Dangerous air quality conditions caused by wildfires in Canada have forced the cancellation of the live racing programs at Hawthorne Race Course in suburban Chicago and at Horseshoe Indianapolis further to the south and east.

“Based on the poor air quality in Indiana today's races have been canceled,” a tweet from the track read. “This decision was made mutually with our horsemen based on the safety of the participants in our racing program coming first. A decision on bringing today's races back will be made shortly.”

Track announcer John Dooley tweeted a graphic from WRTV in Indianapolis indicating that the air quality index (AQI) in the state capitol was a 'very unhealthy' 257 as of 8 a.m.
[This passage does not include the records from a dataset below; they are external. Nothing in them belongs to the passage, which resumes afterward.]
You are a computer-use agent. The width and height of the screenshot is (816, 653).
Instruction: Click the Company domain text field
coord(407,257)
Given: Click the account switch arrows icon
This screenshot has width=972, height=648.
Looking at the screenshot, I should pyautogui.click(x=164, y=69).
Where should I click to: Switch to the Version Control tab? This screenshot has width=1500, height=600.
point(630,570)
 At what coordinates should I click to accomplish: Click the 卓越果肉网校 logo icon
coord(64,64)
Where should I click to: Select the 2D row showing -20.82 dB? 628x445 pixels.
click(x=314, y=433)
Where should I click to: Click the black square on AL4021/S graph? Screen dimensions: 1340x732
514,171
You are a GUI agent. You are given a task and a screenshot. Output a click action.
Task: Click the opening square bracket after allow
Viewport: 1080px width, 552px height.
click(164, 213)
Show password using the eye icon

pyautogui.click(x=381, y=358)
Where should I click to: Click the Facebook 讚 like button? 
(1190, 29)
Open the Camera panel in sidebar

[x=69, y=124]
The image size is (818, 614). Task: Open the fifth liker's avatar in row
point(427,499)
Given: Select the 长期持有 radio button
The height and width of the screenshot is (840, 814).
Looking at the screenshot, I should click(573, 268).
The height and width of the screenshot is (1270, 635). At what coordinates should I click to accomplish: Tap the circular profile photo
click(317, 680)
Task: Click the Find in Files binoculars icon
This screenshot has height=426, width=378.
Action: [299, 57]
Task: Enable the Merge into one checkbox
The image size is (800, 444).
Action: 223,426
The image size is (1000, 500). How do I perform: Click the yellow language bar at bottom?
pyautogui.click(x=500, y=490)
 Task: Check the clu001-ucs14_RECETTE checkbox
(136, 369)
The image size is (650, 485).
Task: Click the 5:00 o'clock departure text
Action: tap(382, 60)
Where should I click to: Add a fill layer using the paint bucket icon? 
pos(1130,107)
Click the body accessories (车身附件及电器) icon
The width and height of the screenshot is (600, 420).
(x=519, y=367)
ET Wednesday. Racing is scheduled to return Thursday at 2:10 p.m. ET.

 

 

 

“Safety and consideration for our equine and human athletes always comes first, no matter what the circumstances are,” said Eric Halstrom, Vice President and General Manager of Racing. “We are fortunate to have a great partnership with our racing organizations, and as a group, we decided this decision was the best for everyone involved. We even want to take into consideration the safety of our racing fans who enjoy sitting trackside to watch the horses.”

The AQI as of 7 a.m. ET in Cicero, Illinois, was also in the very unhealthy range at 218, according to Hawthorne's Jim Miller, prompting track officials to take a similar decision. Miller said racing is expected to return Thursday.

Racing at Belterra Park near Cincinnati, at Presque Isle Downs in Erie, Pennyslyvania, and at JACK Thistledown outside of Cleveland was also called off.

Tracks on the eastern seaboard were also forced to cancel racing over the last few weeks, the result of wildfires in Eastern Canada.